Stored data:
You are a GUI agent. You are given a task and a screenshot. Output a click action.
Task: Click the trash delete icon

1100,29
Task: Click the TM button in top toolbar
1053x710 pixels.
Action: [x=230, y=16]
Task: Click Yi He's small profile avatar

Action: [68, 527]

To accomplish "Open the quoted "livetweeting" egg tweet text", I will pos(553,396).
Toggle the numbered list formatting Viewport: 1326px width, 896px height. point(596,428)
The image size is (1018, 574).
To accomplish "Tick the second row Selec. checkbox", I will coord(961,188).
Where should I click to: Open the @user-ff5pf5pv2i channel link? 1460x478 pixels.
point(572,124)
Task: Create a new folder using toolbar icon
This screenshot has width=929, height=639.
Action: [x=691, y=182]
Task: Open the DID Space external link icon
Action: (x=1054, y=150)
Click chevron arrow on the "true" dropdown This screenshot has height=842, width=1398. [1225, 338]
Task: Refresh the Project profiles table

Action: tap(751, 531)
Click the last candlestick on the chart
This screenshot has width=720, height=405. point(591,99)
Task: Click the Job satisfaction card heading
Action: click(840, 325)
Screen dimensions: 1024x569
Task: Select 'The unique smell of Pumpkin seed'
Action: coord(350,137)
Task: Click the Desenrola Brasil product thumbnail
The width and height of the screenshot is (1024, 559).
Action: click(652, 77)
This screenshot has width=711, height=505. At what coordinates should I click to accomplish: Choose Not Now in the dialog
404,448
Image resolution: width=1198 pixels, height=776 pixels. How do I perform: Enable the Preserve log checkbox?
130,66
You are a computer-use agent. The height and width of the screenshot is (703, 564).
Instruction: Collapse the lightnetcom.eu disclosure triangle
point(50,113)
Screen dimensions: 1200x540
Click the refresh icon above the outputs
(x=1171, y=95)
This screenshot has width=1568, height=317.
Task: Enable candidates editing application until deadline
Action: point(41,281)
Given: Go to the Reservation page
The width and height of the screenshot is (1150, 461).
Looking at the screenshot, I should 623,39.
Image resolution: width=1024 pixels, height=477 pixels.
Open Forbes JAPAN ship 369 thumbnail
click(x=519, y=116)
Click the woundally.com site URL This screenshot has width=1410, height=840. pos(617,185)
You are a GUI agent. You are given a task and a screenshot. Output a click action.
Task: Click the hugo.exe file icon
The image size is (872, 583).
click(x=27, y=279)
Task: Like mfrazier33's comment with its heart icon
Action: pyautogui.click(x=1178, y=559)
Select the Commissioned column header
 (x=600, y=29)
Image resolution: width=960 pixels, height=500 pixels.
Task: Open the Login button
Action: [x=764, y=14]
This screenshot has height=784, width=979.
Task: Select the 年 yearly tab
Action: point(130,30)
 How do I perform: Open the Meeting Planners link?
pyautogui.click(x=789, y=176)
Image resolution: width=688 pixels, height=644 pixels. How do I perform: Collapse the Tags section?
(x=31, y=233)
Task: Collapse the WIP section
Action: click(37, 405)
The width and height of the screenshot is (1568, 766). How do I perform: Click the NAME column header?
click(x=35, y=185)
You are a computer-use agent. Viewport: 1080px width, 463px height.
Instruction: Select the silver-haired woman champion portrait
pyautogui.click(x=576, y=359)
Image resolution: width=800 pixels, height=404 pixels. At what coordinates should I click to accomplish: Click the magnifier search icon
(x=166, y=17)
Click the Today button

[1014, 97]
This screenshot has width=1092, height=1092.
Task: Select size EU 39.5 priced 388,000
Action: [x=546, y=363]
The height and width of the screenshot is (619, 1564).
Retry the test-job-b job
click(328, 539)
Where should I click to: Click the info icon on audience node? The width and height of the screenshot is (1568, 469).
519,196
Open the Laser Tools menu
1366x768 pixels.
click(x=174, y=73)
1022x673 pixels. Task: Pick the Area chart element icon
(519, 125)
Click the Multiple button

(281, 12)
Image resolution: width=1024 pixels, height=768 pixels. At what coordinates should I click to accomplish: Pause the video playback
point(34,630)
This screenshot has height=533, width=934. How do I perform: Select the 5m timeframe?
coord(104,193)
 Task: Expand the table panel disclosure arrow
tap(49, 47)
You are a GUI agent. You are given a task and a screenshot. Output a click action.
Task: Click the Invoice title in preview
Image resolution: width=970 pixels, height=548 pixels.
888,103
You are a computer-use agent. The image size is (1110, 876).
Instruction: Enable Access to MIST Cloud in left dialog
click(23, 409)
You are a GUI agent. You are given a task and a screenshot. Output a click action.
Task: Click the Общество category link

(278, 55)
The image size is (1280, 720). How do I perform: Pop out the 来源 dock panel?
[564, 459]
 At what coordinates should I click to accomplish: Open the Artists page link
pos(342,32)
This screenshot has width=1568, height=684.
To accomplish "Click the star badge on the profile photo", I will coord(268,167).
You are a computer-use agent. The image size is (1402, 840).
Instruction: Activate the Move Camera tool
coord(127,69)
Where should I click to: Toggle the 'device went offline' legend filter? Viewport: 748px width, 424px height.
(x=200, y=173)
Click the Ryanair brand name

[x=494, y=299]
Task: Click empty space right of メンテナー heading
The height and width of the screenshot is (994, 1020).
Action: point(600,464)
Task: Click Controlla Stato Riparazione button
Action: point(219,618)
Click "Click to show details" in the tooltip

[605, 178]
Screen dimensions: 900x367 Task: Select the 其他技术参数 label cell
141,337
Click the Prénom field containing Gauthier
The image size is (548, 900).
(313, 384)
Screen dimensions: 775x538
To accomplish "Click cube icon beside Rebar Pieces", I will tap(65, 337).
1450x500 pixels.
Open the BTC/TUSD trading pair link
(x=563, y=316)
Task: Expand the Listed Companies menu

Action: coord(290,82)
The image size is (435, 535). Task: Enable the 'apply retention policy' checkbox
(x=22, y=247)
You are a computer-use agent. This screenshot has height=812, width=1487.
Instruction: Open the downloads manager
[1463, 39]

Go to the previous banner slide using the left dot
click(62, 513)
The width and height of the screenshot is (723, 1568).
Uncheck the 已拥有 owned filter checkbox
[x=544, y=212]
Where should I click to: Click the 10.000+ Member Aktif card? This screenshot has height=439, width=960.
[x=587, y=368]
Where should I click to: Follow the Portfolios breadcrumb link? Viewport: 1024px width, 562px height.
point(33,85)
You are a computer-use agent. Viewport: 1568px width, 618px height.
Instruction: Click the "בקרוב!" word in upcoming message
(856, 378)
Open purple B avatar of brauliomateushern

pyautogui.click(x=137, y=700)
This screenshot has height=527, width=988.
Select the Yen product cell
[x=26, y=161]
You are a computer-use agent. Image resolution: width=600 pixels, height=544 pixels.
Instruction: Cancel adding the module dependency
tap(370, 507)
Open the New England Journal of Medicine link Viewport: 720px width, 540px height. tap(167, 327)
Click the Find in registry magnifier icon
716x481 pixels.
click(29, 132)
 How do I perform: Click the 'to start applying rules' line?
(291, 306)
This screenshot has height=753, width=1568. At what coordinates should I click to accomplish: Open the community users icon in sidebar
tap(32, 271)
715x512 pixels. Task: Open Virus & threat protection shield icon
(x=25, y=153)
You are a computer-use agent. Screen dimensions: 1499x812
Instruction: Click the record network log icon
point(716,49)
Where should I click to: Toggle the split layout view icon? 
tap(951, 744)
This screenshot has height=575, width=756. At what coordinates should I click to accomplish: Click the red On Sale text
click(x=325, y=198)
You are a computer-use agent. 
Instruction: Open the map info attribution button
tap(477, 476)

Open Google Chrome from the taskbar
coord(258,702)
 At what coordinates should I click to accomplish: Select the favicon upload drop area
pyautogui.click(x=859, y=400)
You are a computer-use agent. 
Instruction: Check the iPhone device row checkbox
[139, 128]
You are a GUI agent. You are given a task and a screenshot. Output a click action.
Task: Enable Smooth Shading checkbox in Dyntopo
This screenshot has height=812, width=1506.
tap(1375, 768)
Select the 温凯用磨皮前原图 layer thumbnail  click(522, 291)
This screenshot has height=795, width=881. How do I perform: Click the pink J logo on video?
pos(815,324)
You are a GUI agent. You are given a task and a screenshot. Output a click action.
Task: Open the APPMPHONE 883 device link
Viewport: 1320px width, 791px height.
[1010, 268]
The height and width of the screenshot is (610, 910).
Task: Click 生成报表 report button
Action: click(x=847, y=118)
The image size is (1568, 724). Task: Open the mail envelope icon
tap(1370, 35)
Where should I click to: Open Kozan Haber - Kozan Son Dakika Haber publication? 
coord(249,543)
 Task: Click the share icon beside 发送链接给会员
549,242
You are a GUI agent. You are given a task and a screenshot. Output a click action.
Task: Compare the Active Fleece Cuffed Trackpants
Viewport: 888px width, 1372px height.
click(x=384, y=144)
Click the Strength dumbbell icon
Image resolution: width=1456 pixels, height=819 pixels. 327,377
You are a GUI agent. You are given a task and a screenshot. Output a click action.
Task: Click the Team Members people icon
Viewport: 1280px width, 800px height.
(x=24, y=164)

_THE TASK_.
How many lines in the data contain "will"? Answer with the number alone.

_WORKED SOLUTION_.
4